It’s been said that appearances are everything. Thankfully, most people would disagree — but they’d probably agree that looks are exceedingly important when it comes to cars. Porsche’s marketing department certainly would, seeing as it regularly commissions normally-aspirated models that aesthetically mimic turbo versions.
Today, several specialty 911s come with the Turbo’s wider hips and you can’t buy an all-wheel-drive 911 without them. Officially, the tradition can trace its roots to Option M491 for 1984 Carreras, which added the 911 Turbo’s flares, front spoiler, rear wing, wider wheels, fatter tires, upgraded suspension, and bigger brakes.
By the end of the 1980s, another normally-aspirated Porsche was aping a top-line Turbo. It was the 1989–91 944 S2 — a 16-valve, 3.0-liter evolution of the 944S. The S2 got the 1986–89 Turbo’s smoother front bumper, slick side rocker trim, smart aerodynamic rear undertray, and some of the underpinnings Porsche came up with to keep the 944 Turbo grounded.
So when reader Larry O’Rourke offered us a drive in his pristine 944 S2, it seemed a good idea to line up an example of the “other” Turbo-Look.
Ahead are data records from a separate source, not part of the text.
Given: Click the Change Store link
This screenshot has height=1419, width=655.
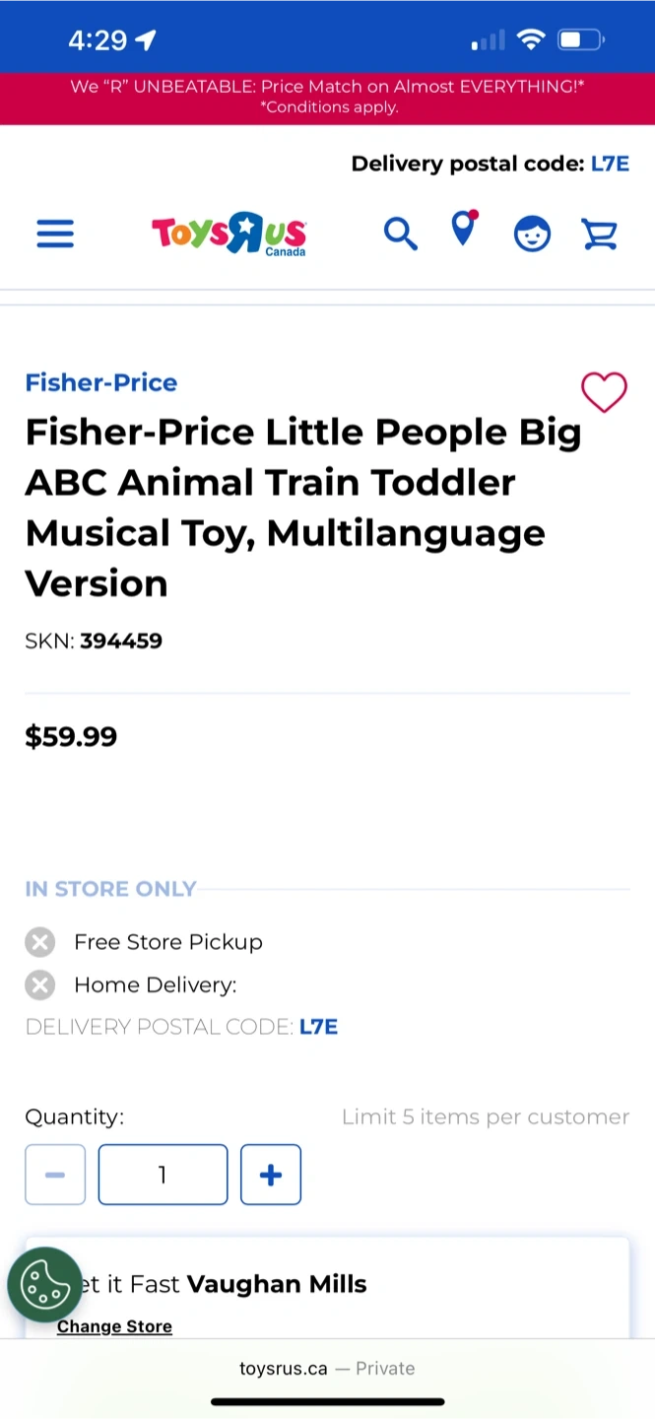Looking at the screenshot, I should click(114, 1326).
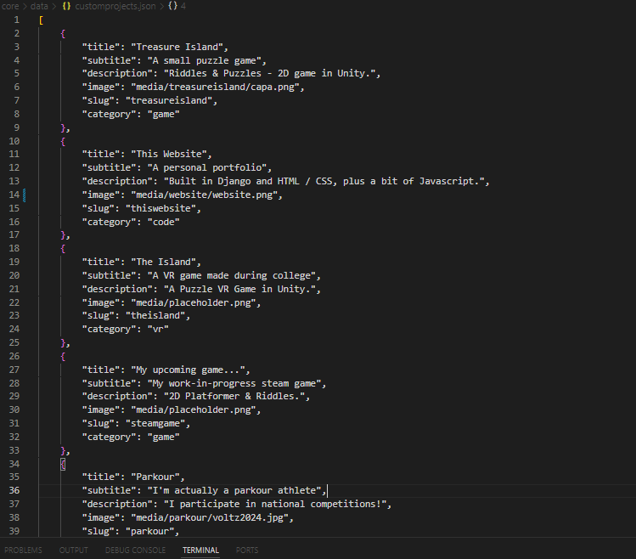
Task: Click the JSON file icon beside customprojects.json
Action: [63, 6]
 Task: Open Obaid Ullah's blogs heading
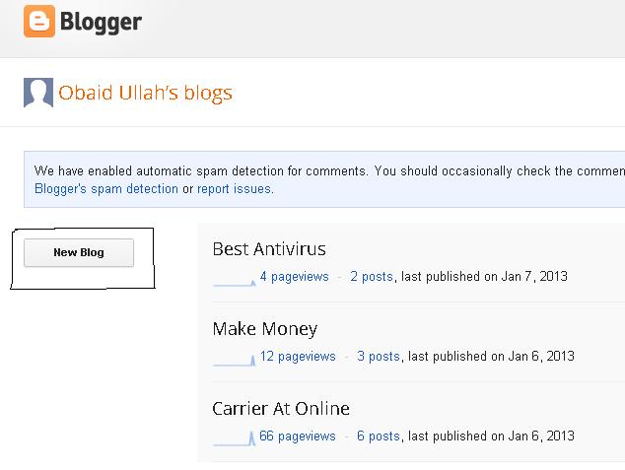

Initially, our plan was to have his 1989 944 S2 face a 1989 Carrera with the preferred G50 transaxle and ten more horses than 1984–86 Carreras. When that plan fell apart at the last minute, Ed Ricci came to the rescue with his 1984 911 Carrera, finished in a classic 911 combination: Grand Prix White on Black. Other than a 915 gearbox and a little less power, little separates it from the M491 offered in 1989, the final model year for the Carrera 3.2 and the first for the 944 S2.
Ricci has had his Carrera for 18 years. His search for the perfect candidate took a year and a half. He had always coveted the lines of the fat-fendered 930/911 Turbo, but then his mechanic suggested he “could have the 930 look without the 930 expense” — with an M491. At the time, the car had to fulfill a role as a daily driver in California traffic, so reliability was a greater consideration than outright performance. He bought the M491 from Kinesis founder Peter Stacy after seeing it at 1991’s Porsche Parade in Colorado. Ricci had to bug Stacy for a year to convince him to sell the car.
It wasn’t Ricci’s first Porsche. Like so many, he suffers from the highly contagious but still widely misunderstood “multiple Porsche syndrome.” His case began with an affinity for 356s, which blossomed into 911 fever. Currently, the white M491 shares garage space with a ’63 356 Super 90, a ’69 911T, and a 2004 996 Turbo.
Parked next to the Carrera at the top of Southern California’s appropriately named, incredibly sinuous Stunt Road is O’Rourke’s pristine 944 S2. Like Ricci, he has owned his share of Porsches, from impact-bumper Carreras to current 997s. He’s an avid Ferrari enthusiast, too, and has an award-winning 328 GTB in the garage. He only recently acquired the S2 after a long search for the best one he could find.
“I looked for three and a half years to find one this clean and I specifically wanted a Guards Red-over-Black example because it best shows the lines of the car,” explains O’Rourke. While looking for the right S2, he learned what many 944 buyers have: 944s are rarely as well cared for as other Porsche models. “Sadly, there are so many 944s out there in poor condition. Finding an S2 in this condition was an even greater task because there are fewer of them.”